ACTIVITIES
A: Translate this sentence from the commit graph page into Spanish: "client_integration::send_message_blocks_oversized_requests_before_the_http_call has been FAILING on every CI run since be561bf."
B: Switch "CI" to "continuous integration" in the commit graph page, then give the stretch from "Commit Graph" through "tokens for preflight')" with that change made.
C: Answer these questions from the commit graph page:
(i) How many commits does it list?
(ii) What message goes with commit be561bf?
(iii) What should the oversized request be rejected with, according to the test?

Commit Graph

536 Commits

Author SHA1 Message Date
YeonGyu-Kim
8c6dfe57e6 fix(api): restore local preflight guard ahead of count_tokens round-trip
CI has been red since be561bf ('Use Anthropic count tokens for preflight')
because that commit replaced the free-function preflight_message_request
(byte-estimate guard) with an instance method that silently returns Ok on
any count_tokens failure:

    let counted_input_tokens = match self.count_tokens(request).await {
        Ok(count) => count,
        Err(_) => return Ok(()),  // <-- silent bypass
    };

Two consequences:

1. client_integration::send_message_blocks_oversized_requests_before_the_http_call
   has been FAILING on every CI run since be561bf. The mock server in that
   test only has one HTTP response queued (a bare '{}' to satisfy the main
   request), so the count_tokens POST parses into an empty body that fails
   to deserialize into CountTokensResponse -> Err -> silent bypass -> the
   oversized 600k-char request proceeds to the mock instead of being
   rejected with ContextWindowExceeded as the test expects.

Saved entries
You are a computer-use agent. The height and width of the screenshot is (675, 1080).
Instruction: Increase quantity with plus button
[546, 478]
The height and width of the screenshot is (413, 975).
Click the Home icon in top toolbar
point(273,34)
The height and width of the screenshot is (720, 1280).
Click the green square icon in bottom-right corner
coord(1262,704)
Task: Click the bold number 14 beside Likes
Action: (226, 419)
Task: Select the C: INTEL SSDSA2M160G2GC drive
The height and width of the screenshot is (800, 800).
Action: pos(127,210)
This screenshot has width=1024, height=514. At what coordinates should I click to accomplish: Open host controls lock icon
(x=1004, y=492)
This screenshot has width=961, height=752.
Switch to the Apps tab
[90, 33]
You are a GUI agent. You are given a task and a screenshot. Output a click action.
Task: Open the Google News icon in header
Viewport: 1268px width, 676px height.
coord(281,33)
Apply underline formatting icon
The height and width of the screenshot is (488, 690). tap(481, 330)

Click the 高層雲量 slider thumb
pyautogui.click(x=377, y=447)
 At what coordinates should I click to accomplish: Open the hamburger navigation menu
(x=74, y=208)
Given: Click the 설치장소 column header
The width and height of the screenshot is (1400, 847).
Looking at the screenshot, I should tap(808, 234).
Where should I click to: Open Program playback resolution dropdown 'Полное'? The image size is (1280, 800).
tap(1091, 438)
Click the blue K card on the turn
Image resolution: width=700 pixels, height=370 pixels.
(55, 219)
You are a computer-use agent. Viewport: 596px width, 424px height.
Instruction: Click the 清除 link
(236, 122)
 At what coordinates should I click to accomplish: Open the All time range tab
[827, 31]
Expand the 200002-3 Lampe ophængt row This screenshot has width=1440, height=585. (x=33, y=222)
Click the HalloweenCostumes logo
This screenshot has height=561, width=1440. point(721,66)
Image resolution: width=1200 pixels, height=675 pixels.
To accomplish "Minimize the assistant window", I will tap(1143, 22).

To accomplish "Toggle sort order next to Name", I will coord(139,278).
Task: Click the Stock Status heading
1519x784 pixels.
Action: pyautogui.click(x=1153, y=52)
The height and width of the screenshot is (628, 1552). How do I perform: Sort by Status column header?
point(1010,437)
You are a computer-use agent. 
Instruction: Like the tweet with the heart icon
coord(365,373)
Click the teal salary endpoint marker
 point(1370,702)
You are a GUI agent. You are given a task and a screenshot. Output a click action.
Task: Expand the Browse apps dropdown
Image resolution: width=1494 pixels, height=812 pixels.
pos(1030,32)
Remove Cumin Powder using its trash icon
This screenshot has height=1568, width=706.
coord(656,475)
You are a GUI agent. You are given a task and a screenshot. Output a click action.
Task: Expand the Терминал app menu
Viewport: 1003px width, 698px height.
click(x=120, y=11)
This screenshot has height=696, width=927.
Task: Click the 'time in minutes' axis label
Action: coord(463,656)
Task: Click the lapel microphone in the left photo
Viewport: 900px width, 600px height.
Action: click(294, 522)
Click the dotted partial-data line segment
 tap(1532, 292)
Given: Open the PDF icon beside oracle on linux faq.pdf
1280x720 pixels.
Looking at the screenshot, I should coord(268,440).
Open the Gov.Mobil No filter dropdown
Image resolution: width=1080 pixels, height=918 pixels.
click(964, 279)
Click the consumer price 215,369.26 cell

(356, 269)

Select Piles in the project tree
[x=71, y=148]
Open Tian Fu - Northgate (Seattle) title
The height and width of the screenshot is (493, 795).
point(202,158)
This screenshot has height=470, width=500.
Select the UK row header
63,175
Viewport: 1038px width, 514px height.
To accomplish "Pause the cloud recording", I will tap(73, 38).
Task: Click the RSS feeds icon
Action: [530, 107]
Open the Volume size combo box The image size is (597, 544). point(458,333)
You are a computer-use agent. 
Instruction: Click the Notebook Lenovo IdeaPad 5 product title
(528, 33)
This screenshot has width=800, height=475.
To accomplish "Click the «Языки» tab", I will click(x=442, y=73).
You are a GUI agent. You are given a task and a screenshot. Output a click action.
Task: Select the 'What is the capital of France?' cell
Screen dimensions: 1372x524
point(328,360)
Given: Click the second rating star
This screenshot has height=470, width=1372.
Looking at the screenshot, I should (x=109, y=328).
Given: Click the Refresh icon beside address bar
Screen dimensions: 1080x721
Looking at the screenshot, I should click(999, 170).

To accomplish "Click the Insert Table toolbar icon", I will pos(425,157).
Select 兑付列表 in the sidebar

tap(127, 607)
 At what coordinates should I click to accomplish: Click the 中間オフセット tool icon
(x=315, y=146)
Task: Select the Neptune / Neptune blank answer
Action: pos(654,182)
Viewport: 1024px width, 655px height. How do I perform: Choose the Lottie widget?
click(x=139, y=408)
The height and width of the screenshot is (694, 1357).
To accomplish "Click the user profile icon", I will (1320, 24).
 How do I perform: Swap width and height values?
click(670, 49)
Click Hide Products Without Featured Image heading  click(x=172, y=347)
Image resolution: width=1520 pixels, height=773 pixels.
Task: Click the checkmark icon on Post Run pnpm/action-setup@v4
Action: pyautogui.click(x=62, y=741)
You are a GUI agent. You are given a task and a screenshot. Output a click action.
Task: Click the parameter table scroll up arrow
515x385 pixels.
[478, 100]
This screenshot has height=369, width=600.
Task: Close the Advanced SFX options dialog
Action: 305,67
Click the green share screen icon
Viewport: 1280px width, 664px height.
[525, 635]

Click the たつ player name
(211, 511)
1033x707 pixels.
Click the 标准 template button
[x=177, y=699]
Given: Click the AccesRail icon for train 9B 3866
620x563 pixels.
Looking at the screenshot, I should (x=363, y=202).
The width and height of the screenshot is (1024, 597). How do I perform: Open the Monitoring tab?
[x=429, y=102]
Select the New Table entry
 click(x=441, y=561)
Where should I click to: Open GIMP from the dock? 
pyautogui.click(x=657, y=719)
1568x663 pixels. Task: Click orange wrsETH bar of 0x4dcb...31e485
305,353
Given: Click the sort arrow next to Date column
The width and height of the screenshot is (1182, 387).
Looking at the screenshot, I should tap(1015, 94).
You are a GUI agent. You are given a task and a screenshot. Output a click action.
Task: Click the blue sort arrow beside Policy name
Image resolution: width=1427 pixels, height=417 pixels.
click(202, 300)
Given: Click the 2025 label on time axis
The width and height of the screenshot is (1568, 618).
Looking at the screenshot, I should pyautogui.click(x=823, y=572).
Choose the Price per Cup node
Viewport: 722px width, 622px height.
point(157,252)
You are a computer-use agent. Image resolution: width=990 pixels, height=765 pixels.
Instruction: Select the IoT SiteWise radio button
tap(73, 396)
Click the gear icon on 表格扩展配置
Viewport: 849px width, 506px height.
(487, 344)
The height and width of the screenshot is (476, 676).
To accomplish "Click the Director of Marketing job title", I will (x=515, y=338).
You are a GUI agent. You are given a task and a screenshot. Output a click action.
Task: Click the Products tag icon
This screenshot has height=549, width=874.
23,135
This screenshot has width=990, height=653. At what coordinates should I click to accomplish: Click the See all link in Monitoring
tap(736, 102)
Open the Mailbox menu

TASK RESPONSES
A: client_integration::send_message_blocks_oversized_requests_before_the_http_call ha estado FALLANDO en cada ejecución de CI desde be561bf.

B:
Commit Graph

536 Commits

Author SHA1 Message Date
YeonGyu-Kim
8c6dfe57e6 fix(api): restore local preflight guard ahead of count_tokens round-trip
continuous integration has been red since be561bf ('Use Anthropic count tokens for preflight')

C:
(i) 536
(ii) 'Use Anthropic count tokens for preflight'
(iii) ContextWindowExceeded